A billion supermarket-queue game plays later, Zynga is sitting on a Words with Friends empire that has, in three years, become as much of a global social phenomenon as the 64-year-old game it's loosely based upon.
Like Scrabble, WwF is a crossword puzzle–like game that rewards verbal tinkerers and linguistic esotericists.
But WwF is not a copy of Scrabble. Holme combed Internet databases to find the most common letters in everyday English usage. "He came up with a percentage for each of the 26 letters," Bettner says. "And that was just the starting point."
Holme then set a designer's eye on reinventing a style of game that originated when veterans were still returning home from World War II. He reshaped the board, added four tiles, and changed the values and distribution of the letters.

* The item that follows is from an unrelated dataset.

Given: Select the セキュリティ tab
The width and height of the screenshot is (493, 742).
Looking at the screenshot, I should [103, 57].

"One of the goals we had in designing our letter distribution was to give players letters that would allow them to form words much more easily than in other word games," Holme said via e-mail. "In WwF, we put four Hs into the bag and set their value to 3—a big difference from Scrabble, which uses two Hs worth 4 points."

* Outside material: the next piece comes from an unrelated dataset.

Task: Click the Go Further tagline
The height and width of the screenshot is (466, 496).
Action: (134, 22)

In other words, he amplified the number of what Bettner calls the game's "explosive moments."
"Creating a fun social game, especially for a very broad audience, is about finding the right balance between randomness and skill," Bettner says. "If there's just that right amount of randomness in the game, then you feel like, I'm pretty far behind, but I might just get the perfect combination of letters to spell a word with a J in it."
Andrew Thomas, a visiting assistant professor of statistics at Carnegie Mellon University, has run millions of simulations of WwF and Scrabble games in software. The simulations show how each letter either adds to or detracts from a player's average game score. Thomas sees the letter J, which WwF values at 10 points versus Scrabble's 8, as an example of how WwF creates explosive game play. (For more on Thomas's simulations, see "Data Mining Scrabble,".)

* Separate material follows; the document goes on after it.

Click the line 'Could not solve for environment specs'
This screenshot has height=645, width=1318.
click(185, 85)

"J is almost a break-even tile in standard Scrabble," he says. "On average, you're no better or worse getting it on your rack. In WwF, it's extremely advantageous to have the J—to the tune of 6 final score points," Thomas says.
The original Scrabble game has finally migrated from its "Father Knows Best" origins—when families had the time and inclination for a night of board games—to smartphones. We'll see how well it competes with a game that was designed from the ground up to be played at bus stops as well as in living rooms.